Al día siguiente, 250 franceses y 150 uruguayos colorados desembarcaron en la isla. La resistencia de infantería y artillería que le opusieron los soldados de Costa y Juan Bautista Thorne, fue brillante, pese a tener sólo 100 hombres y menos armamento.
Fueron tomados prisioneros. Llevados a Buenos Aires, fueron liberados por su valentía.
Hizo la campaña al Uruguay, a órdenes de Pascual Echagüe, peleó en la batalla de Cagancha. A la vuelta luchó en las batallas de Don Cristóbal y Sauce Grande contra Lavalle. Cuando Lavalle invadió Buenos Aires, acompañó al uruguayo Manuel Oribe y a su segundo, Ángel Pacheco, en la persecución del jefe unitario. Fue el jefe de la mayor parte de la infantería federal en las batallas de Quebracho Herrado, San Cala y Rodeo del Medio, de 1841, que fueron el fin de la Coalición del Norte.

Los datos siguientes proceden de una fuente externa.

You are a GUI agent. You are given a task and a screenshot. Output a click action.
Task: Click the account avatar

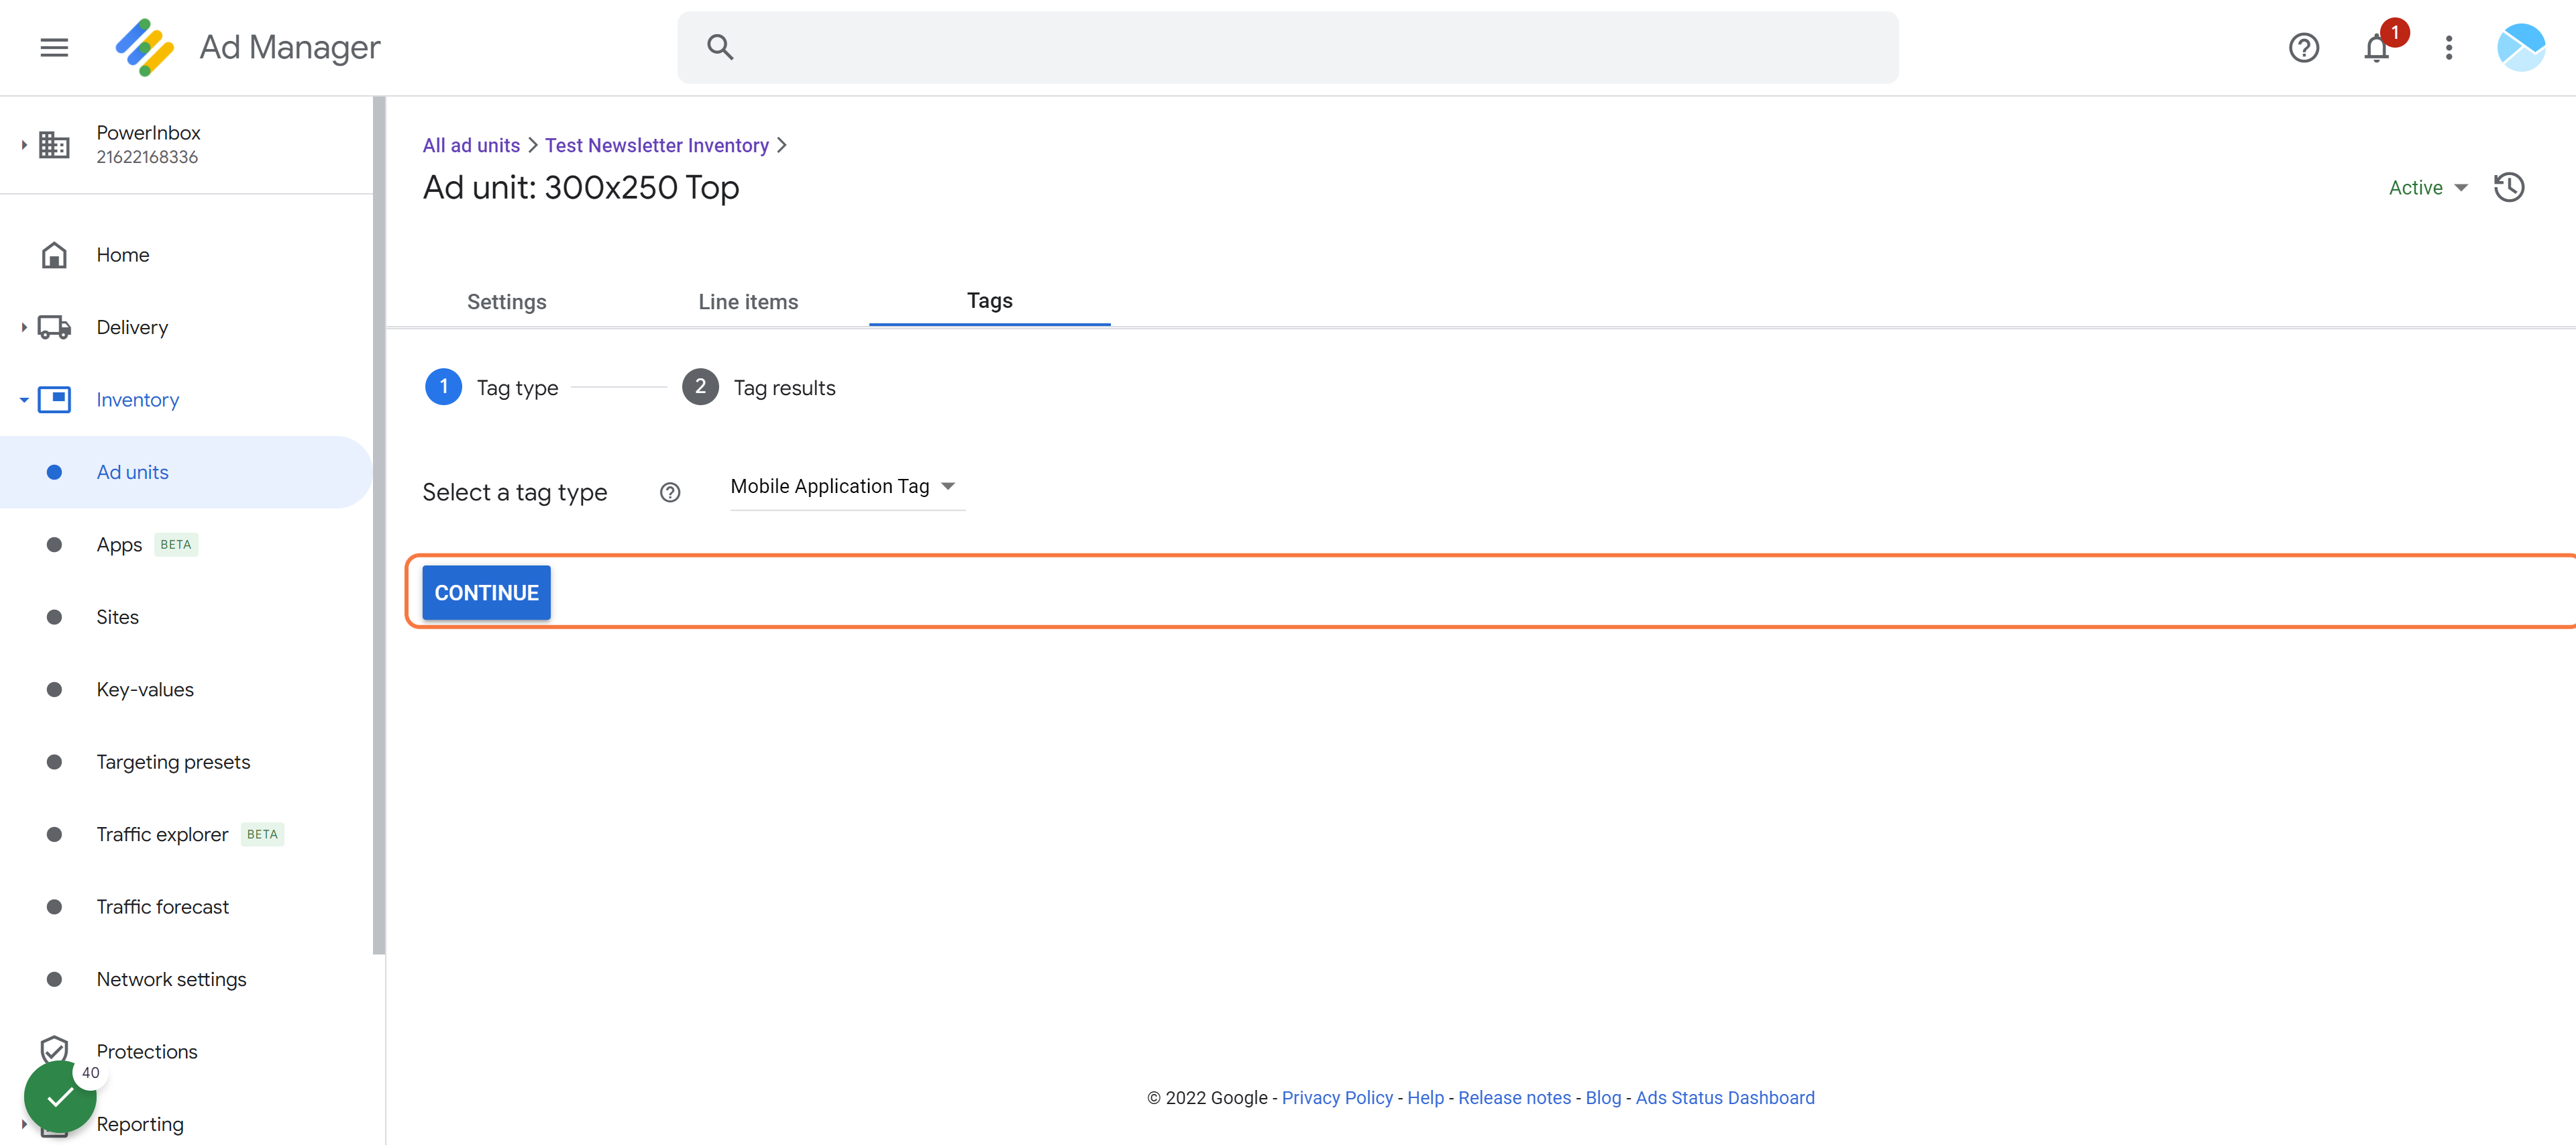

Bajo Oribe hizo la campaña contra Juan Pablo López en Santa Fe, y encabezó la infantería vencedora en la batalla de Arroyo Grande, cuando derrotaron a Fructuoso Rivera. En 1843 se unió al sitio de Montevideo.

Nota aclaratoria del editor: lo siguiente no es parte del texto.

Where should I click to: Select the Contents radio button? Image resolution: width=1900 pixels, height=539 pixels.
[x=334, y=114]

Cuando, en 1851 Justo José de Urquiza se lanzó a terminar el bloqueo, Costa intentó hacerle frente, pero las divisiones uruguayas se pasaron al entrerriano. Quiso volver a Buenos Aires, pero el barco inglés que debía llevar sus tropas se negó a hacerlo, y éstas fueron incorporadas a la fuerza al ejército de Urquiza. El 3 de febrero de 1852 participó en la batalla de Caseros del lado de Rosas, y emigró con él a Inglaterra.
A mediados de 1852 volvió a Montevideo. Cuando en agosto de ese año, Urquiza intervino el gobierno de Buenos Aires, fue puesto al mando de la Guardia Nacional de Infantería.

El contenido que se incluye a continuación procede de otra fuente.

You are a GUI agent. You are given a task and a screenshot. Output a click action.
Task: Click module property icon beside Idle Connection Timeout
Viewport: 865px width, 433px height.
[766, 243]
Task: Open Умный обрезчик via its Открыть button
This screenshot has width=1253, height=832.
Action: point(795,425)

El 11 de septiembre, después de la salida de Urquiza, los unitarios coparon la ciudad, y Costa no se opuso ni se unió a ellos. En noviembre, Hilario Lagos, jefe del ejército de campaña, se levantó contra el gobierno del Estado de Buenos Aires, y puso sitio a la capital. Costa se le unió, y mandó la infantería en la batalla de San Gregorio, cerca de Chascomús, pero fue derrotado. Urquiza ascendió a general a Lagos y a Costa.
El sitio fue interminable, por la superioridad naval y financiera de los porteños. Cuando la flota fue anulada por una victoria federal, salió a relucir el dinero: el jefe de la flota federal, un norteamericano de apellido Coe, fue sobornado y se entregó; también sobornaron a muchos oficiales y el sitio se levantó.
A principios de 1854, Lagos intentó invadir Buenos Aires, pero fracasó y se retiró sin pelear. En noviembre de ese año, Costa entró desde Rosario con 600 hombres, esperando que se le uniesen voluntarios. Pero fue derrotado en la Batalla de El Tala por el general Manuel Hornos.
El tercer intento fue en diciembre de 1855, cuando el general José María Flores invadió la provincia de Buenos Aires por Ensenada, mientras Costa desembarcaba en Zárate, en el norte de la provincia, con menos tropas.
Aún antes de la invasión, al saber que se proyectaba, el gobernador Pastor Obligado, que había sido partidario de Rosas, dictó la pena de muerte para los oficiales implicados. Para no tener que respetarlos como a enemigos, simplemente los declaró bandidos. Más adelante, Domingo Faustino Sarmiento y Bartolomé Mitre usarían ese sistema en las guerras civiles después de la batalla de Pavón, de 1861 a 1875: los enemigos pasaban a ser bandoleros, y los ejecutaban sin juicio previo.
Flores fracasó rápidamente, pero Costa llegó hasta Luján. Allí tuvo la oportunidad de retroceder hacia Santa Fe, pero gambeteó a sus perseguidores y se dirigió a lo que ahora es el partido de La Matanza. Fue alcanzado por el ejército del coronel Emilio Conesa y derrotado en la batalla de Villamayor. El 1 de febrero sus oficiales se rindieron después de una inútil resistencia, pero no se tuvo en cuenta la rendición: fueron desarmados y muertos.
Costa y unos pocos fueron tomados prisioneros, pero fueron fusilados al día siguiente.
Pocos recuerdan a los hombres, como Costa, quizás personajes secundarios en la historia de los Argentinos, pero merecedores del respeto que se debe a los valientes. Tuvo convicciones y las defendió hasta el final sin tener en cuenta jamás el número de sus soldados o sus armas.